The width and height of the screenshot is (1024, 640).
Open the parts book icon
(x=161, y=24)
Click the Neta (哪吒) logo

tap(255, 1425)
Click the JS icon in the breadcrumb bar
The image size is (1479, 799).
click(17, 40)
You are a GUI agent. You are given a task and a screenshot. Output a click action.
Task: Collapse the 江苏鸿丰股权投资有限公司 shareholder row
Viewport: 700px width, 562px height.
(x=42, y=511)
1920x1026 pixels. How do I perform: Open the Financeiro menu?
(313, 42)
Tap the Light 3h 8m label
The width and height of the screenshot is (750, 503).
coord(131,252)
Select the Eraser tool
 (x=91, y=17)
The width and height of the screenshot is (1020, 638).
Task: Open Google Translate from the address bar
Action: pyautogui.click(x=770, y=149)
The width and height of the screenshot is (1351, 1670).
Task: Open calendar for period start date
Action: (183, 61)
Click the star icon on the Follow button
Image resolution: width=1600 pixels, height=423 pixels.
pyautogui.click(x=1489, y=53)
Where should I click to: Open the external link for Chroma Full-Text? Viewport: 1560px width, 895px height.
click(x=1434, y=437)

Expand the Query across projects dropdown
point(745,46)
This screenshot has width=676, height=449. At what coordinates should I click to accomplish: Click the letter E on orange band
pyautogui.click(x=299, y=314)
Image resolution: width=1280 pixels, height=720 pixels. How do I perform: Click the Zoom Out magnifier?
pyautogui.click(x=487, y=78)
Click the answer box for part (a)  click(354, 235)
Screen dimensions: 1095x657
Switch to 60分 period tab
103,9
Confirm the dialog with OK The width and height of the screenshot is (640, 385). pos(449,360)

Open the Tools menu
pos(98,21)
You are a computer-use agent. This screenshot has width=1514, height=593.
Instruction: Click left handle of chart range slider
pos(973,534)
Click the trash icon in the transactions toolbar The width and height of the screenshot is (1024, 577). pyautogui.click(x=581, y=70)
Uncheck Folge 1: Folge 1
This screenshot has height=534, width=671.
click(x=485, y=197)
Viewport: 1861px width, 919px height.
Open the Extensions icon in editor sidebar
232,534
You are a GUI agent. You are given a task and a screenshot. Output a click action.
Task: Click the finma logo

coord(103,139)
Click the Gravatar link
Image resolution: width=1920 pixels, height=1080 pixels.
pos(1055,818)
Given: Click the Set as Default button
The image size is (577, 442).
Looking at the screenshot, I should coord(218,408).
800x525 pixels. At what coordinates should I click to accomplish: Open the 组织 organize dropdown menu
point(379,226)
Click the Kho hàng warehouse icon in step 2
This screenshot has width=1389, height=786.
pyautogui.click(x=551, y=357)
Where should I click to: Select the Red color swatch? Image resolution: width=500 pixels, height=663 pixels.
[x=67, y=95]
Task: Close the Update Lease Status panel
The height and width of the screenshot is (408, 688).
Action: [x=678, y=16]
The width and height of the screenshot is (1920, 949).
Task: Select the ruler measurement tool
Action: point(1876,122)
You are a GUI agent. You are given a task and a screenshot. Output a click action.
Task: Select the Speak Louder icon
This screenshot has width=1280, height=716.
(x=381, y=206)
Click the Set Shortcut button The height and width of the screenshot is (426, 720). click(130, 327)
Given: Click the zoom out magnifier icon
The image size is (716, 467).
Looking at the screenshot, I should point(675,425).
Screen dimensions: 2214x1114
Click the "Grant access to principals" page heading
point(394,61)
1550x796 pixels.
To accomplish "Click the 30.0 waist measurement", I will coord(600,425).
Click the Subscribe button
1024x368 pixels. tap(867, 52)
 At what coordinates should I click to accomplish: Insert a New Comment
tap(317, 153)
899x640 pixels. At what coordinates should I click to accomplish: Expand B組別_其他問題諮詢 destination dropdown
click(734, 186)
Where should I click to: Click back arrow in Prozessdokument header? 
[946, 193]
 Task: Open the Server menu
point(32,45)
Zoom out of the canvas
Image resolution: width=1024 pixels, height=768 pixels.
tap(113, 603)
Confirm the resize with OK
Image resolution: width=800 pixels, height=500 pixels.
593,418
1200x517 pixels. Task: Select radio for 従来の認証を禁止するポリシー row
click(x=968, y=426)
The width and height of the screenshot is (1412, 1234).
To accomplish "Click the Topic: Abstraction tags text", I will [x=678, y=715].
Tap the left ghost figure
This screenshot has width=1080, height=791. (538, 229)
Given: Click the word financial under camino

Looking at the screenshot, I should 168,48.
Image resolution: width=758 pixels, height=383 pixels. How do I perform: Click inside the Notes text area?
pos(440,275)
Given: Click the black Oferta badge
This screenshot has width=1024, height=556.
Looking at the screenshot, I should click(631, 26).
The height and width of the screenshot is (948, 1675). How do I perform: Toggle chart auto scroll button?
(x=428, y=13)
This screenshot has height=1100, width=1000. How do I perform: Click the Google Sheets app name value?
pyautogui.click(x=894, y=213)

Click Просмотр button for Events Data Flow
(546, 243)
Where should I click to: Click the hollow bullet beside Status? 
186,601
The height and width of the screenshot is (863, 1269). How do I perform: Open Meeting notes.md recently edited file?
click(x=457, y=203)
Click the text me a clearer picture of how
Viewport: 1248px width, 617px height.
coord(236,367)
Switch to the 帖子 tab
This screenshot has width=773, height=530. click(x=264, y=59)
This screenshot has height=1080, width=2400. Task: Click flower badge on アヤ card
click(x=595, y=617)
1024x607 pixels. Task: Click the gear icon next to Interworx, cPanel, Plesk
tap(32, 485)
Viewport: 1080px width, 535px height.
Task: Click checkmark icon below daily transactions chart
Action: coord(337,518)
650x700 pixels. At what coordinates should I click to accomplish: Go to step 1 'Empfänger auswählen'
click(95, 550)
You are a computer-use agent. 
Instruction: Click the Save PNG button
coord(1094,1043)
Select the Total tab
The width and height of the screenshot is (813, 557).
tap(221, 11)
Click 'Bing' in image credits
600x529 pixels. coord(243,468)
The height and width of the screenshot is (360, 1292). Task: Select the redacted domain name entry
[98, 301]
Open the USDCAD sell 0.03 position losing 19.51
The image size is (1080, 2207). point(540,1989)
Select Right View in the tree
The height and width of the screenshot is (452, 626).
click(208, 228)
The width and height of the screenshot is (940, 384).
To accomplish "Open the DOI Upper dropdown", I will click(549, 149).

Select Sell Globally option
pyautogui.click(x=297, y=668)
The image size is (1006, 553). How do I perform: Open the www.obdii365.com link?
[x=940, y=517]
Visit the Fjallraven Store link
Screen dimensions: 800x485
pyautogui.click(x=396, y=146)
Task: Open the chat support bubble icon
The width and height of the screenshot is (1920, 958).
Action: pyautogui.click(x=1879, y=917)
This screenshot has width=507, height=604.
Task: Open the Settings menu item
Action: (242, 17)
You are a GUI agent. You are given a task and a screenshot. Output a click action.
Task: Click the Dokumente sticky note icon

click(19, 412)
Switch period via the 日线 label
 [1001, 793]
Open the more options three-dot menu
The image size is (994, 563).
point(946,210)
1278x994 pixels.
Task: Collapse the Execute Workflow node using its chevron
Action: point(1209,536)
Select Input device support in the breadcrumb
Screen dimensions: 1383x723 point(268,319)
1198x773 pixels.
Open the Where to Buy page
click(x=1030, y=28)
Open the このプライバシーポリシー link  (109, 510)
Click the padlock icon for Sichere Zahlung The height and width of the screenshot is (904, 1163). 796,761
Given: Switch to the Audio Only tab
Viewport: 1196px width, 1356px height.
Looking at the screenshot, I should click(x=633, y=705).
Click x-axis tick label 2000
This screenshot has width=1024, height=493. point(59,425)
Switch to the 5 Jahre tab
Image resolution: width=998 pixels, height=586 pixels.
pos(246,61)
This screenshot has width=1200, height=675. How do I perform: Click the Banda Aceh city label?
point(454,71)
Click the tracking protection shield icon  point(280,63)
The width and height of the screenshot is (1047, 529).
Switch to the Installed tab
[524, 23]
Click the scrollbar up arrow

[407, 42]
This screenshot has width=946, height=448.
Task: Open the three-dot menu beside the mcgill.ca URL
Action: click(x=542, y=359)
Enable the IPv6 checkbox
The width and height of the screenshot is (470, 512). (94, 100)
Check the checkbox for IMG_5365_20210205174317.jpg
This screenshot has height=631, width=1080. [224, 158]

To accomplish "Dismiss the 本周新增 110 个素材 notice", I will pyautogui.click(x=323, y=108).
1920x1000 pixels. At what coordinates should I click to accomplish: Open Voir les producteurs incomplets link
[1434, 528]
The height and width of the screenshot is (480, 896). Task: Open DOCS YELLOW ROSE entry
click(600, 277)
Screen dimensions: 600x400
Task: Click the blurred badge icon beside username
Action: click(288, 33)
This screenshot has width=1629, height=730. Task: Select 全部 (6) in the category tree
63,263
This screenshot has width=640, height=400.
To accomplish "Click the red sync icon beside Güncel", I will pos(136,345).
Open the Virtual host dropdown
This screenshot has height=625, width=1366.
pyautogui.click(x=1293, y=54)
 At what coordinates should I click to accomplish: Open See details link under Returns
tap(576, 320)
———
_Task to carry out_:
Find the number of lines in the listing that carry the word "computer". Only that figure should appear in the reply.

_Result of this exercise_:
2